» Task input:
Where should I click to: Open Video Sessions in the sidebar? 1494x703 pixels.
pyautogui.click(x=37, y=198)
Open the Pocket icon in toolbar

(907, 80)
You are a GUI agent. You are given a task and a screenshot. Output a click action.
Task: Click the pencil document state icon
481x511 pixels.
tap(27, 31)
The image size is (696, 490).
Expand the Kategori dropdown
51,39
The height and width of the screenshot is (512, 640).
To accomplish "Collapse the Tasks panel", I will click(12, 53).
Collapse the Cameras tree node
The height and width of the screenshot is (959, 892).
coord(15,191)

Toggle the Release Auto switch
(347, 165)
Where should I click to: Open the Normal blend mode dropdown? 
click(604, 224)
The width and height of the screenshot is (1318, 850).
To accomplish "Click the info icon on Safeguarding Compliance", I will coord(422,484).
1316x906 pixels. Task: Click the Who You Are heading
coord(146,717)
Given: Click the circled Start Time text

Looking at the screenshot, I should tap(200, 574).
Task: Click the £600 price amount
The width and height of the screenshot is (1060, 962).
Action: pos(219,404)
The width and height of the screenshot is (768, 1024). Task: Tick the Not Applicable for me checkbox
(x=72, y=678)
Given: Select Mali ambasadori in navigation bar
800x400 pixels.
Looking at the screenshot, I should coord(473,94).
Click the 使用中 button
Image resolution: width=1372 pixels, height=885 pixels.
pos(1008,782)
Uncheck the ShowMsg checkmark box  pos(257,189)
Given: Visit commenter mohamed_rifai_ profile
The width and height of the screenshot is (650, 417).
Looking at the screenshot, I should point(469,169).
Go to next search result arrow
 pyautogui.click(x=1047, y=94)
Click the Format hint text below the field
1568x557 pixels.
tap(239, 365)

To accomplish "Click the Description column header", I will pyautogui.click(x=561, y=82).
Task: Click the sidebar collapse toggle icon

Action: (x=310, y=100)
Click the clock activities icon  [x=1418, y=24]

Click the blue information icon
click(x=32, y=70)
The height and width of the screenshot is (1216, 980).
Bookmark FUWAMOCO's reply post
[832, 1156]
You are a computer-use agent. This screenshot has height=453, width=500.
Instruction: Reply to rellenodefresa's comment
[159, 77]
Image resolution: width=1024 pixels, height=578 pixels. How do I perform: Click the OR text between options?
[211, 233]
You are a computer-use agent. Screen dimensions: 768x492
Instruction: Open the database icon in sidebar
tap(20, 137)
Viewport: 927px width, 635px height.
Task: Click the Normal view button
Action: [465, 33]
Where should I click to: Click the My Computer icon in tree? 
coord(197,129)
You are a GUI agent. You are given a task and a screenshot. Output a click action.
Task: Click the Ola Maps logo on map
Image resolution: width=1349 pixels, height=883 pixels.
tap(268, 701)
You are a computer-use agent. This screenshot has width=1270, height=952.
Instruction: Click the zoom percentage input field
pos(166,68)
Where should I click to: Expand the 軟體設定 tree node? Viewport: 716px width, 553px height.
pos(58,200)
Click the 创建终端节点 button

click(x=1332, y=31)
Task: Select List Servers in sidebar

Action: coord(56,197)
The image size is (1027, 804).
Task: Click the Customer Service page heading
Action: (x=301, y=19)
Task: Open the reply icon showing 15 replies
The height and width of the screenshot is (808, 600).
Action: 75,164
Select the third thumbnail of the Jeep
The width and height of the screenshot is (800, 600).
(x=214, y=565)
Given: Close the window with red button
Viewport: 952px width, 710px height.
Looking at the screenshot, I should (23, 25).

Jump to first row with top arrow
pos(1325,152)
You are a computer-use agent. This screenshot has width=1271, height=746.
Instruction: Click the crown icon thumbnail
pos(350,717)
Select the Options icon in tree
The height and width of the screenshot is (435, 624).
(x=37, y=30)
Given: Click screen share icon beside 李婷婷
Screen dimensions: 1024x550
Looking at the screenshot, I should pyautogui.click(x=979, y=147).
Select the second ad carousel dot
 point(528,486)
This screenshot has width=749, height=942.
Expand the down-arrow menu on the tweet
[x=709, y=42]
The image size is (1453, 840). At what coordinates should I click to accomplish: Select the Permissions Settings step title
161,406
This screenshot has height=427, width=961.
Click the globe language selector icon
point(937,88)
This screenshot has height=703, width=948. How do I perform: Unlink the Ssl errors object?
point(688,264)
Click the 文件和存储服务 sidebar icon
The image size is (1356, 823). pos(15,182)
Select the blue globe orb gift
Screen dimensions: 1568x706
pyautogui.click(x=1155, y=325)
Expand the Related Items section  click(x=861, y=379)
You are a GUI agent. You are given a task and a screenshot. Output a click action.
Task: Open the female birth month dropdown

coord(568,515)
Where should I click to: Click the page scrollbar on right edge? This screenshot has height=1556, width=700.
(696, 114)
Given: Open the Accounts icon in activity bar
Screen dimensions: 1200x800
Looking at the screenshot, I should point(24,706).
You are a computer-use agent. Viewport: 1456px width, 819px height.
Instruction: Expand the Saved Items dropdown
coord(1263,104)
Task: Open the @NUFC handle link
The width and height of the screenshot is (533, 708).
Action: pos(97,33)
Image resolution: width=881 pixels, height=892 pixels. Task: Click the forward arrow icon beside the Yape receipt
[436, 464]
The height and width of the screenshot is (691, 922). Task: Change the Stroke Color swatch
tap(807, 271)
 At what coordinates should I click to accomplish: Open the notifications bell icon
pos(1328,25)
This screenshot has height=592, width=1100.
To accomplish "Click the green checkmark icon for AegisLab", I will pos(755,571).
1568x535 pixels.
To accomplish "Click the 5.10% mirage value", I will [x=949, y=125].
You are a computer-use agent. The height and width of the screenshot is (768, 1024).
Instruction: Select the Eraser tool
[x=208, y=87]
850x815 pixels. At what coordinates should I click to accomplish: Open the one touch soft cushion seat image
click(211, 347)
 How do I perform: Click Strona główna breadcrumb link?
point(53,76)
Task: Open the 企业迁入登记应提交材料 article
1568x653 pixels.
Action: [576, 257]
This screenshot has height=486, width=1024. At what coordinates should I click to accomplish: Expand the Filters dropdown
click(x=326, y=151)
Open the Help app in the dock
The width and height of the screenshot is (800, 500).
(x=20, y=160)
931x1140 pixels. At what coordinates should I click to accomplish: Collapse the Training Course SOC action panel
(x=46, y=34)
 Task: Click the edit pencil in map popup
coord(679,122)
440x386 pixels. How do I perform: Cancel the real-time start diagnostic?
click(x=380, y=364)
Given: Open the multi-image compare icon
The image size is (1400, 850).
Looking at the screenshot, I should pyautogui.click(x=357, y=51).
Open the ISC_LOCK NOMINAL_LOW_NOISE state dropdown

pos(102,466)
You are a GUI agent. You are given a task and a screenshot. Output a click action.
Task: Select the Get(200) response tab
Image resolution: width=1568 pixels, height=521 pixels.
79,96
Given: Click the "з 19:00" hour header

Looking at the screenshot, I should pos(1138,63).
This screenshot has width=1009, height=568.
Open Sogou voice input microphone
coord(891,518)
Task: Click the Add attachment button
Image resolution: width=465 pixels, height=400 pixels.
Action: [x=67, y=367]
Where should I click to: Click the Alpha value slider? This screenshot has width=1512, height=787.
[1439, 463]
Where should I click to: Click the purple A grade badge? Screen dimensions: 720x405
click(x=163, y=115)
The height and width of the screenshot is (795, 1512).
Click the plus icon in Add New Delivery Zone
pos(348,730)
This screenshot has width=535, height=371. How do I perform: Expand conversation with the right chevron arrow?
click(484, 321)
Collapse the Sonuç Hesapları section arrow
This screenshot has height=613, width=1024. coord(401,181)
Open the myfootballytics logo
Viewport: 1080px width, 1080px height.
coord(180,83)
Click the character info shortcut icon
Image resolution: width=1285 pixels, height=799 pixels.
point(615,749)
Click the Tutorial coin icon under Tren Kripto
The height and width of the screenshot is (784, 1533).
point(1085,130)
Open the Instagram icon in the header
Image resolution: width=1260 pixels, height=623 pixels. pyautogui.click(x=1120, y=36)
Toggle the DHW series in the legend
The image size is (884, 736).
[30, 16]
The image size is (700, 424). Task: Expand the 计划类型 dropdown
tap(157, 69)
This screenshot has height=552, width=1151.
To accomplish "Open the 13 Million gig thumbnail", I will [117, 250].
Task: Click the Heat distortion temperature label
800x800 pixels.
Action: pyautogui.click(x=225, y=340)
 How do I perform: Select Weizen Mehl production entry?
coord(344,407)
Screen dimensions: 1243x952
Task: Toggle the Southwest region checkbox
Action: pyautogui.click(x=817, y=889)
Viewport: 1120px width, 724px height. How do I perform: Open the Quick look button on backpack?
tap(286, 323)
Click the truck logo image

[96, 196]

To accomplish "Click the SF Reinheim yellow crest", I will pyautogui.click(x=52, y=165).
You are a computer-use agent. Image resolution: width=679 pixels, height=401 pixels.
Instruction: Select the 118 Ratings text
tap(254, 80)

» Your task:
From the entries above, select each line containing the string "agent".

» Written answer:
You are a GUI agent. You are given a task and a screenshot. Output a click action.
You are a computer-use agent. This screenshot has height=453, width=500.
You are a computer-use agent. Screen dimensions: 768x492
You are a GUI agent. You are given a task and a screenshot. Output a click action.
You are a computer-use agent. This screenshot has width=1270, height=952.
You are a computer-use agent. This screenshot has width=1271, height=746.
You are a GUI agent. You are given a task and a screenshot. Output a click action.
You are a computer-use agent. Viewport: 1456px width, 819px height.
You are a computer-use agent. The height and width of the screenshot is (768, 1024).
You are a GUI agent. You are given a task and a screenshot. Output a click action.
You are a computer-use agent. Image resolution: width=679 pixels, height=401 pixels.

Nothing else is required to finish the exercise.